Five ways research can support the Sustainable Development Goals
Nations meet in New York this week to discuss how to implement the UN Sustainable Development Goals (SDGs), scheduled to be launched this September. With 17 goals and potentially 169 targets, implementing these goals will not be easy. A new commentary in Nature this week outlines the five essential ingredients from research to ensure SDG success. The authors identify Future Earth as an integral part of the intellectual infrastructure to coordinate this work. Here’s the five:
First, scientists, social scientists and economists need to devise metrics for tracking progress on each SDG. The goals need to be quantified so that they can be measurable, comparable and achievable.
Second, governments and researchers must decide which values need to be tracked, and establish monitoring mechanisms to acquire, analyse and interpret the data. Collaboration between governments and scientific bodies will be required to set up monitoring programmes globally.

Material =>
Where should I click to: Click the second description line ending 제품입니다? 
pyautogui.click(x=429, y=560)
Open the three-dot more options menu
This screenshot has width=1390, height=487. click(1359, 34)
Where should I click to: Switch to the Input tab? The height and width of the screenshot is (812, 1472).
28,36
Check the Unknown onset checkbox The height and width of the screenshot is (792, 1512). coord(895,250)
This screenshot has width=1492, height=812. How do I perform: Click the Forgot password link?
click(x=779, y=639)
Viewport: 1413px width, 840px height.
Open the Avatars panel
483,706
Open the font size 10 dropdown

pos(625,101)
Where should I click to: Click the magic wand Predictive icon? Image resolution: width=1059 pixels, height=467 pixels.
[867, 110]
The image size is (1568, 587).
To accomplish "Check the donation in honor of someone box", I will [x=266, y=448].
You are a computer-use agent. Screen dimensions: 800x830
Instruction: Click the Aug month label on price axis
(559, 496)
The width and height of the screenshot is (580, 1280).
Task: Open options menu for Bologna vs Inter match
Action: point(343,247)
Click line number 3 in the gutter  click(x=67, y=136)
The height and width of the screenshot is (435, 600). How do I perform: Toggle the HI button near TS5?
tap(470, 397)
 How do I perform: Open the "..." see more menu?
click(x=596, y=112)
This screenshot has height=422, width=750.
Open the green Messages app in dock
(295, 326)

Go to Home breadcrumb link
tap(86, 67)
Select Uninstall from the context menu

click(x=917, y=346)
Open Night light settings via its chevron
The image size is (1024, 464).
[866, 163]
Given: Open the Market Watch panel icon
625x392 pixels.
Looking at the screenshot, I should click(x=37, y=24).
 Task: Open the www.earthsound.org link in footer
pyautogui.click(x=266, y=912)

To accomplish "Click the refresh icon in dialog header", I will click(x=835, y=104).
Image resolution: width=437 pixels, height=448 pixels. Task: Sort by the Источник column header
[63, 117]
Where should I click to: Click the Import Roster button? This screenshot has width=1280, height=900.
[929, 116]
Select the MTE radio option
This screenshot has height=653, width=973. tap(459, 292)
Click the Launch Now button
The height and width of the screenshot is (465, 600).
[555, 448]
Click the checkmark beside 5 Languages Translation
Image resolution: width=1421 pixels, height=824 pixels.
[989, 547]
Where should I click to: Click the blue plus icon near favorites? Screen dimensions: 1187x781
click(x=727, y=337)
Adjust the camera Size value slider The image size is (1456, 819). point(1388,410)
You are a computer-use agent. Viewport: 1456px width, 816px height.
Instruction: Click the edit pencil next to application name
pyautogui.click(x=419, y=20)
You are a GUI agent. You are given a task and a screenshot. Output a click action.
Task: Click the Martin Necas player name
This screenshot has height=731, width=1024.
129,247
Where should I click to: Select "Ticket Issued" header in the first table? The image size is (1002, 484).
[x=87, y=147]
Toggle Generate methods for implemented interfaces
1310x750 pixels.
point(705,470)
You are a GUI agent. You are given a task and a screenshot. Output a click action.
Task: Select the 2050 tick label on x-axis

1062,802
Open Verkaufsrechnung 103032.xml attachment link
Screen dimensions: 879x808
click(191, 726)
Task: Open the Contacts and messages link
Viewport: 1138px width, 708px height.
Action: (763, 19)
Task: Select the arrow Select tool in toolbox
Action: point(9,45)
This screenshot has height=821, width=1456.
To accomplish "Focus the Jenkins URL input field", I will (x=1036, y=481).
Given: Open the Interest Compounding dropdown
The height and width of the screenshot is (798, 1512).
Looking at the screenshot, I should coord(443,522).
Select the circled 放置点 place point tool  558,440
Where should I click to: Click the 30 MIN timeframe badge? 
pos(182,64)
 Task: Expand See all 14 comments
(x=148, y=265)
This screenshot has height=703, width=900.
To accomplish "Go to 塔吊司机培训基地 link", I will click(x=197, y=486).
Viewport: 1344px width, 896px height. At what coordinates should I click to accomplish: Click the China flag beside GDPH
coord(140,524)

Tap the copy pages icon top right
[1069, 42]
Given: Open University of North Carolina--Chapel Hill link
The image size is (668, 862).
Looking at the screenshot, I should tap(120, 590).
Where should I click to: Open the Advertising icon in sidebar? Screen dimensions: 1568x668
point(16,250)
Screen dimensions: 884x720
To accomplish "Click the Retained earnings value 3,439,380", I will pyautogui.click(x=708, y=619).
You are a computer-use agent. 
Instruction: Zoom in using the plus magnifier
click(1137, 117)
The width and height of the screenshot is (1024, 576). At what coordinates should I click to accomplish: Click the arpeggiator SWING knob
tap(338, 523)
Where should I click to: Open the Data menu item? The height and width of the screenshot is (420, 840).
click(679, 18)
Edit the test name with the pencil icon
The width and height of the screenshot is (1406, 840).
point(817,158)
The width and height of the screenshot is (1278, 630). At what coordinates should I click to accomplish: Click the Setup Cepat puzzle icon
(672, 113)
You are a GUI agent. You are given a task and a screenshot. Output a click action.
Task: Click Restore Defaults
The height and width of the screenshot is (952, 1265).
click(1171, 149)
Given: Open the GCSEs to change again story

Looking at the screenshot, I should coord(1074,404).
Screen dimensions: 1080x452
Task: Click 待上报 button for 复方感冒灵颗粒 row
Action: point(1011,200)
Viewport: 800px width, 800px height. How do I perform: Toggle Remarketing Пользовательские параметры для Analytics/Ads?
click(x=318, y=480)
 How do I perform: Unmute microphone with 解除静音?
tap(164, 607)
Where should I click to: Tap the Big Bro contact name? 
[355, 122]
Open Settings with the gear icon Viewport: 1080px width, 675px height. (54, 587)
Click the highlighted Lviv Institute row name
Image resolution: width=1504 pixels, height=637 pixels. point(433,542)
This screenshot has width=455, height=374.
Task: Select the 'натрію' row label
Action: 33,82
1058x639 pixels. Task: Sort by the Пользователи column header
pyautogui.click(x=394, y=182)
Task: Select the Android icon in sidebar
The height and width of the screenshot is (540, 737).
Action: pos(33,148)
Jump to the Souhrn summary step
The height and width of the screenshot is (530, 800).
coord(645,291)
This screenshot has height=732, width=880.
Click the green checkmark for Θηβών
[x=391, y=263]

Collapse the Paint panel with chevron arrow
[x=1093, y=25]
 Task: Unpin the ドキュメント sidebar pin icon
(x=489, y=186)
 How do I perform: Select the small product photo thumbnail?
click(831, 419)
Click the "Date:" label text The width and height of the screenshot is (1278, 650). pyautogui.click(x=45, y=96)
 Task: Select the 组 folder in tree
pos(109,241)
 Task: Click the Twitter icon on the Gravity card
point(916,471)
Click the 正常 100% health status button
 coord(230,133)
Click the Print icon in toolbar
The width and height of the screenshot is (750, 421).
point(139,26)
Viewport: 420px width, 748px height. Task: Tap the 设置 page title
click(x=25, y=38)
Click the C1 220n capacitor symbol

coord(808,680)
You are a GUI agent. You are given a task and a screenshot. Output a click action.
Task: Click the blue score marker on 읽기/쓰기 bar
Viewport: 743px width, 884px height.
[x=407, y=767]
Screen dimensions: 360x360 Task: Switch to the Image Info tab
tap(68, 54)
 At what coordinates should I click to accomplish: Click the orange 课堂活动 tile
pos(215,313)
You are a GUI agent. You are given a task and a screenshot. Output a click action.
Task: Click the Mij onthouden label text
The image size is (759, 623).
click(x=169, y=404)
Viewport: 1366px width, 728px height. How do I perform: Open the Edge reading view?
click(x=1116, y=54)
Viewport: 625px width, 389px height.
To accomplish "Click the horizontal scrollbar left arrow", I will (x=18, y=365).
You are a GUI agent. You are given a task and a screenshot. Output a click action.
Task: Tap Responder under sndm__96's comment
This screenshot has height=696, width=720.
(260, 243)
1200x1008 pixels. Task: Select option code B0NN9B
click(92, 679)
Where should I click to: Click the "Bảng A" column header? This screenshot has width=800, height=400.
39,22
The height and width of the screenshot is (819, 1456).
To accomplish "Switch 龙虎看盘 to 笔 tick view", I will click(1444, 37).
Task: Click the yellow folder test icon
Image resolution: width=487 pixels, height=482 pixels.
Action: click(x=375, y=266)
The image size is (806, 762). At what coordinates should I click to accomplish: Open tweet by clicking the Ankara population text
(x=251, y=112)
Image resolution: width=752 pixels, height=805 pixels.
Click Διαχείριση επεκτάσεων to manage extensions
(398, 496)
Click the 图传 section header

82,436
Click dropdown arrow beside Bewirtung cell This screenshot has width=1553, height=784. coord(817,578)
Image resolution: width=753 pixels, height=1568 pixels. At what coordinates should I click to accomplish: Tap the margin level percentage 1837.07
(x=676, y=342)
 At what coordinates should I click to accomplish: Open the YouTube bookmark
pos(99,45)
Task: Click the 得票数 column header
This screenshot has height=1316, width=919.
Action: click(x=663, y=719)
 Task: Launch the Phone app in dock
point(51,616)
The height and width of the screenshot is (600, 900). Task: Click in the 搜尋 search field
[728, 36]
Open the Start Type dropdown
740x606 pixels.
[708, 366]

Exercise goal => In the text on research and the Sustainable Development Goals, the first ingredient says the goals need to be quantified. List every quality this quantification is meant to give the goals.

Result for this exercise =>
- Measurable
- Comparable
- Achievable